Merger, Consolidation. Other than with respect to or in connection with any disposition permitted under §8.8, the Borrower will not, nor will it permit the Guarantors or any of their respective Subsidiaries to, become a party to any dissolution, liquidation, disposition of all or substantially all of its assets or business, merger, reorganization, consolidation or other business combination or agree to effect any asset acquisition, stock acquisition or other acquisition individually or in a series of transactions which may have a similar effect as any of the foregoing, in each case without the prior written consent of the Agent.

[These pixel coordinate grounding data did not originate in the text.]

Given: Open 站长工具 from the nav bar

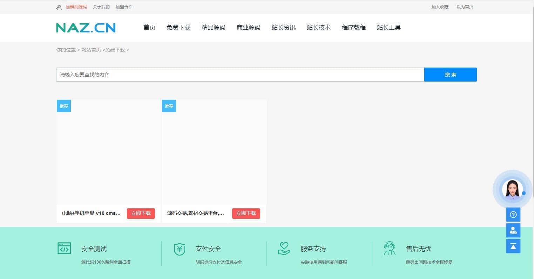Looking at the screenshot, I should tap(388, 27).
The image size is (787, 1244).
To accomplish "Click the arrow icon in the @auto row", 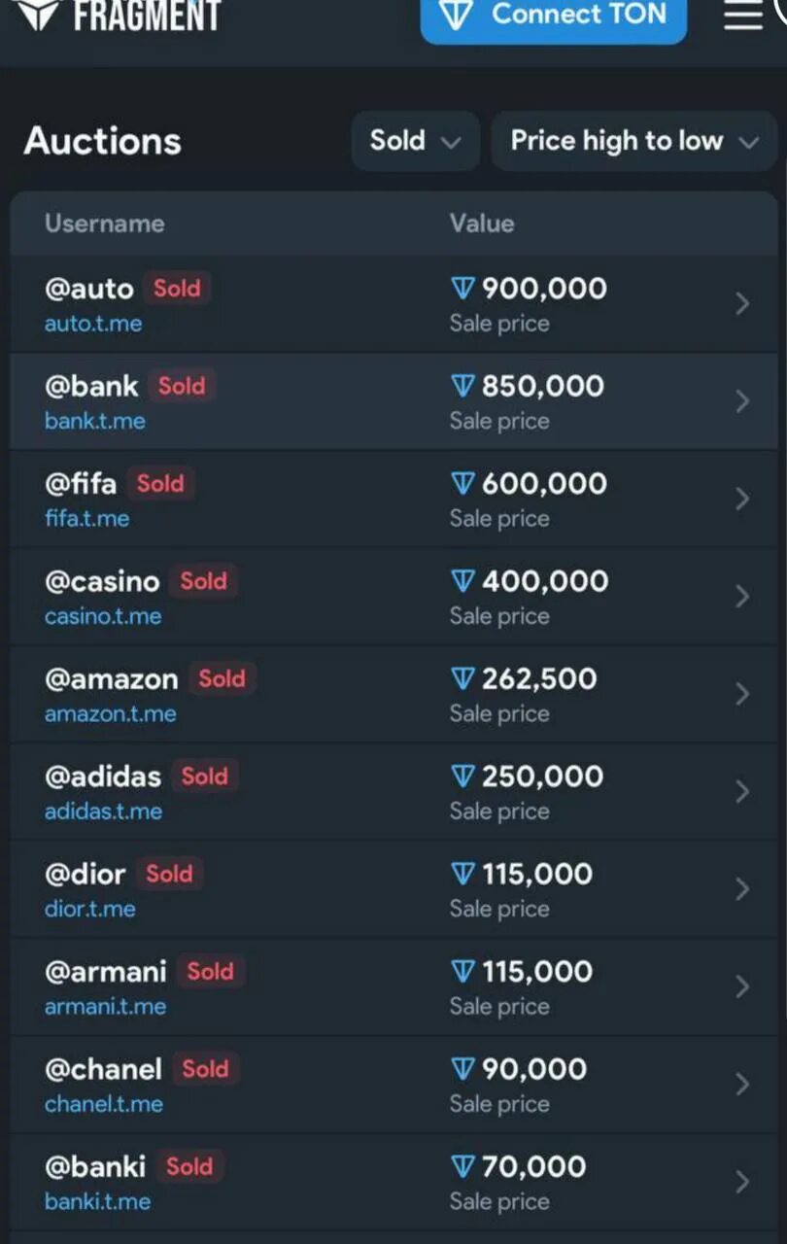I will click(742, 304).
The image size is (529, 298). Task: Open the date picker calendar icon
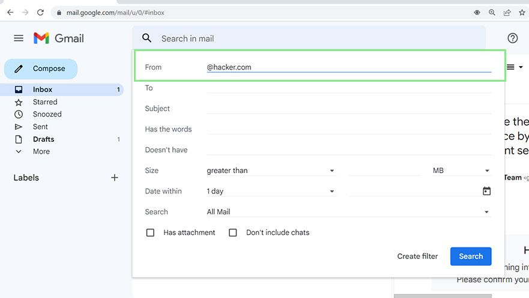tap(486, 191)
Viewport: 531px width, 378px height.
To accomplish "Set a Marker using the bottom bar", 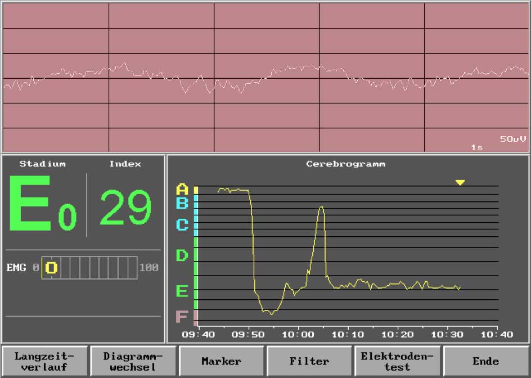I will (221, 361).
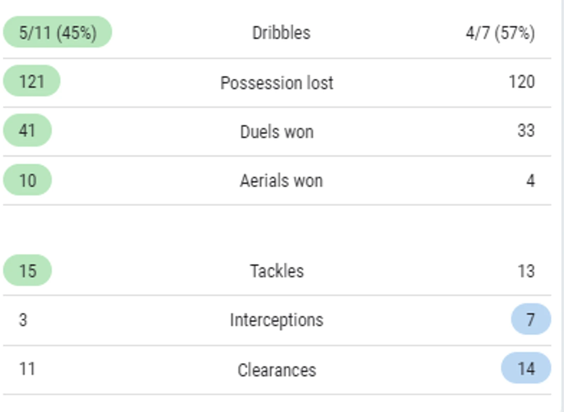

Notwithstanding the foregoing, so long as no Default or Event of Default has occurred and is continuing immediately before and after giving effect thereto, the following shall be permitted without the consent of the Agent or any Lender: (i) the merger or consolidation of one or more of the Subsidiaries of the Borrower with and into the Borrower (it being understood and agreed that in any such event the Borrower will be the surviving Person), (ii) the merger or consolidation of two or more Subsidiaries of the Borrower; provided that no such merger or consolidation shall involve any Subsidiary that is a Guarantor unless such Guarantor will be the surviving Person, and (iii) the liquidation or dissolution of any Subsidiary of the Borrower that does not own any assets so long as such Subsidiary is not a Guarantor (or if such Subsidiary is a Guarantor, so long as Borrower and such Subsidiary comply with the provisions of §5.7).

Appears in 5 contracts

Samples: Credit Agreement (Carter Validus Mission Critical REIT II, Inc.), Credit Agreement (Carter Validus Mission Critical REIT II, Inc.), Credit Agreement (Carter Validus Mission Critical REIT, Inc.)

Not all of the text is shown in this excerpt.